Biopsies in GPA may demonstrate granulomatous inflammation, necrosis, with necrotizing or granulomatous vasculitis. The highest positive yield of greater than 90% comes from surgical biopsies of affected lung, with biopsies of the upper airways being diagnostic less than 20% of the time. Renal histology is that of a focal, segmental, necrotizing, crescentic glomerulonephritis with few to no immune complexes.

Treatment/Prognosis. Active GPA is potentially life threatening, and initial treatment requires glucocorticoids combined with another immunosuppressive agent. Patients who have active severe GPA should initially be treated with cyclophosphamide in combination with prednisone at 1 mg/kg/day. After 4 weeks of treatment, if there is improvement, the prednisone is tapered with a goal of discontinuation by 6 to 12 months. Cyclophosphamide may either be given orally as 2 mg/kg/day taken all at once in the morning or intravenously as 15 mg/kg every 2 weeks for 3 doses and every 3 weeks thereafter. It has a significant side effect profile that includes infection, cytopenia, bladder toxicity, infertility, and myelodysplasia. To prevent leukopenia, blood cell counts should be measured every 1 to 2 weeks for as long as the patient is taking cyclophosphamide. The drug is given for 3 to 6 months to induce remission, after which time it is stopped and therapy is switched to either methotrexate, 20 to 25 mg/wk, or azathioprine, 2 mg/kg/day, for remission maintenance. Rituximab (anti-CD20), 375 mg/M²/wk for 4 weeks, combined with glucocorticoids has been found to be as effective as cyclophosphamide to induce remission and represents another treatment option for patients with severe disease. In patients who have active but nonsevere disease, prednisone given together with methotrexate, 20 to 25 mg/wk, can effectively induce and then maintain remission. In the absence of side effects, maintenance therapy is given for at least 2 years, after which time consideration may be made on an individual basis whether to continue the maintenance agent or to taper therapy to discontinuation.

Before the introduction of treatment, patients with GPA had a mean survival time of 5 months. Current regimens induce remission in 75% to 100% of GPA patients and carry the potential for long-term survival. However, relapse occurs in 50% to 70% of patients and disease-related organ damage is common.

MICROSCOPIC POLYANGIITIS

Epidemiology/Clinical Manifestations. MPA is characterized by necrotizing vasculitis with few or no immune deposits affecting small vessels. It lacks granulomatous inflammation, which differentiates it from GPA. The most common clinical features of MPA include glomerulonephritis (80%-95%), peripheral nerve disease (60%-70%), lung disease, including pulmonary hemorrhage (25%-55%), cutaneous vasculitis (30%-40%), and gastrointestinal disease (30%).

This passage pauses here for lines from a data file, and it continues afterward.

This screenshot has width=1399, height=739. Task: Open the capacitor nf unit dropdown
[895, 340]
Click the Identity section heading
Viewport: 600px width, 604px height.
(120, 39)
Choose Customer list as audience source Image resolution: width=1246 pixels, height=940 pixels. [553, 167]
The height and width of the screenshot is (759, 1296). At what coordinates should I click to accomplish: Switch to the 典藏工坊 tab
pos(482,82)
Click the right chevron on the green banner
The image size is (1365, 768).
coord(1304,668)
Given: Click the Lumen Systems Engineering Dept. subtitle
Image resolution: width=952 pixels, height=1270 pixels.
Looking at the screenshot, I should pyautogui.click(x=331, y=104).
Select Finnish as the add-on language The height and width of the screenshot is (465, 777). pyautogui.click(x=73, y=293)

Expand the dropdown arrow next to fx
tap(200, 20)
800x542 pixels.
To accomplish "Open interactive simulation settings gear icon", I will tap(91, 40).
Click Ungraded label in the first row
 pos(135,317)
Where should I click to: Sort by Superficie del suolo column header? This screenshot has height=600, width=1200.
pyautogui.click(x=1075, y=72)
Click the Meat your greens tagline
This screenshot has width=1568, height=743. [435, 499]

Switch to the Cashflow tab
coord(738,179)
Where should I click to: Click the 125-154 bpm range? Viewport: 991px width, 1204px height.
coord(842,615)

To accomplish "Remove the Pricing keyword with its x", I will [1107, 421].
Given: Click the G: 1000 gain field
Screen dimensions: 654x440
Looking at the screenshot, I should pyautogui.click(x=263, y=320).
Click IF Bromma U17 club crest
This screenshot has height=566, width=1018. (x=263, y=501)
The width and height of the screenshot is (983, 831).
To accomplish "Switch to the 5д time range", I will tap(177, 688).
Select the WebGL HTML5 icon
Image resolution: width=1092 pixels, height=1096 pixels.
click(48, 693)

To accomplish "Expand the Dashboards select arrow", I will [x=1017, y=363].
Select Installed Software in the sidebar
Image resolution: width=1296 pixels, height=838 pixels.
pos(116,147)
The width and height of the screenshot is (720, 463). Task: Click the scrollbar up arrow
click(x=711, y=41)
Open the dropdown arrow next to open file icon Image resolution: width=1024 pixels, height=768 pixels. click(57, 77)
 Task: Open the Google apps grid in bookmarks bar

Diagnosis. The essential laboratory studies in MPA, particularly the important role of urinalysis, are similar to those in GPA. Approximately 75% to 85% of MPA patients have MPO-pANCA, with 5% to 10% being positive for PR3-cANCA and 0 to 20% being ANCA negative. Biopsies in MPA show necrotizing vasculitis of the small vessels or small to medium-sized arteries and the absence of granulomas on immunofluorescence. Like GPA, the renal histology is a focal segmental necrotizing glomerulonephritis with few to no immune complexes.